■ Aim of the task
Everything from the line with "Viewport: 288px width, 186px height." to the end of the data below, both lines included, should be transcribed exactly; please omit the pictures.

[[ Records open ]]

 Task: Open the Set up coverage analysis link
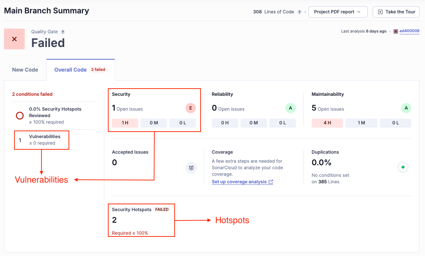coord(239,182)
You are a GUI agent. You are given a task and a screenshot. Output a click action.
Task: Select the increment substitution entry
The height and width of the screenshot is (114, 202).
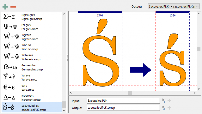(x=32, y=97)
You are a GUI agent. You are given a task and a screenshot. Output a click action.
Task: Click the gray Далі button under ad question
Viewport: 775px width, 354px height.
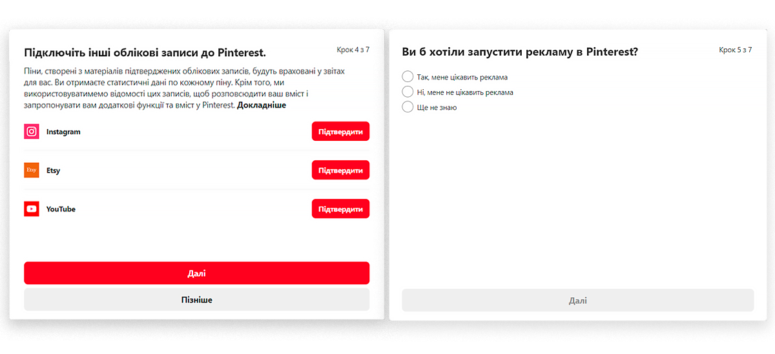[577, 300]
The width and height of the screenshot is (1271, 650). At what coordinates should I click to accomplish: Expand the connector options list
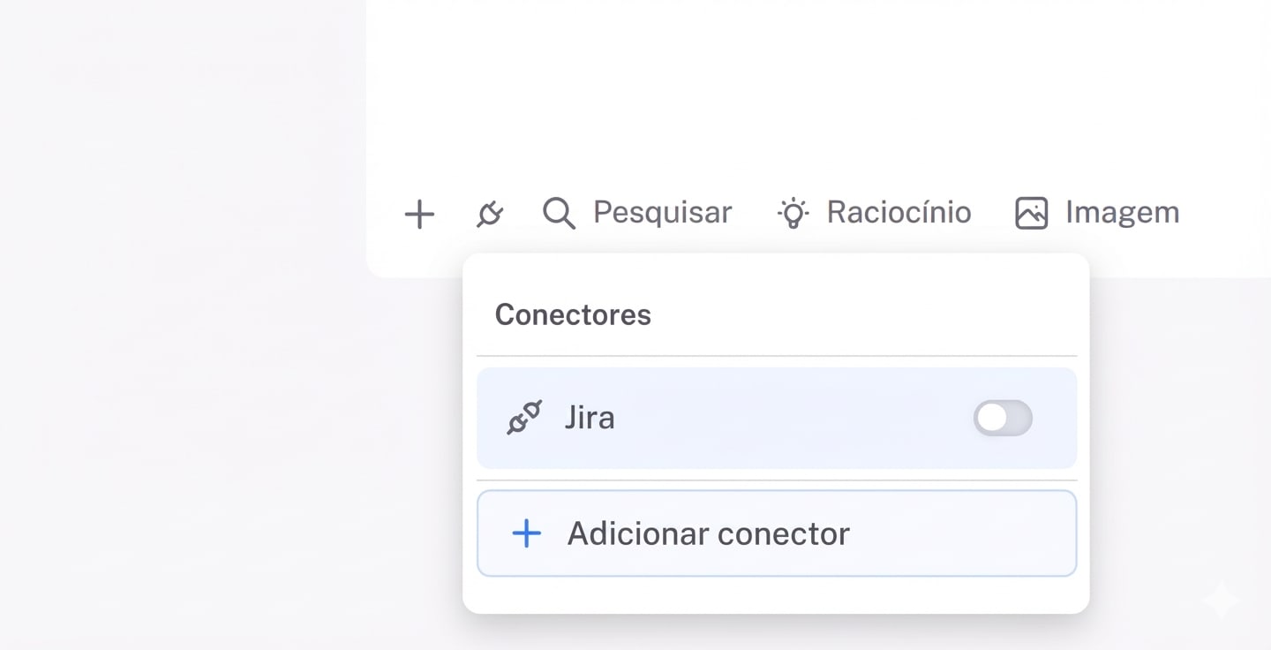[x=490, y=212]
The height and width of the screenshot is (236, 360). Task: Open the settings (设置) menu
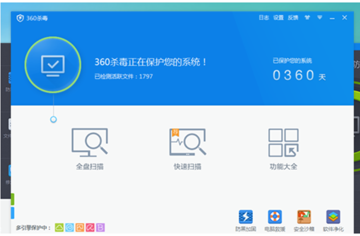click(x=278, y=18)
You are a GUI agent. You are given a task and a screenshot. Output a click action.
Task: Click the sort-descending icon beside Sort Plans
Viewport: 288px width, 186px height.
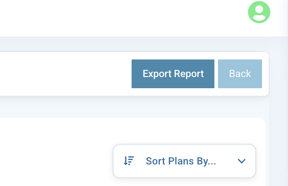tap(129, 161)
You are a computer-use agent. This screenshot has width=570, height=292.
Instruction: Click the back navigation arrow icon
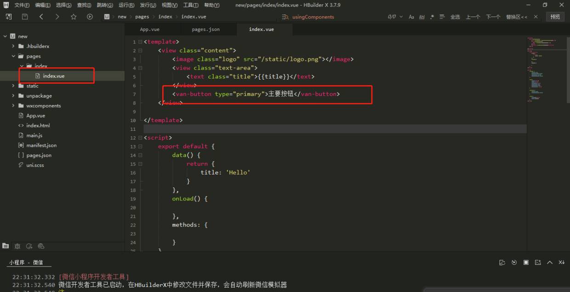tap(41, 17)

[[ Records closed ]]

■ Solution to this problem
Viewport: 288px width, 186px height.
tap(129, 161)
You are a computer-use agent. This screenshot has width=570, height=292.
Instruction: Click the back navigation arrow icon
tap(41, 17)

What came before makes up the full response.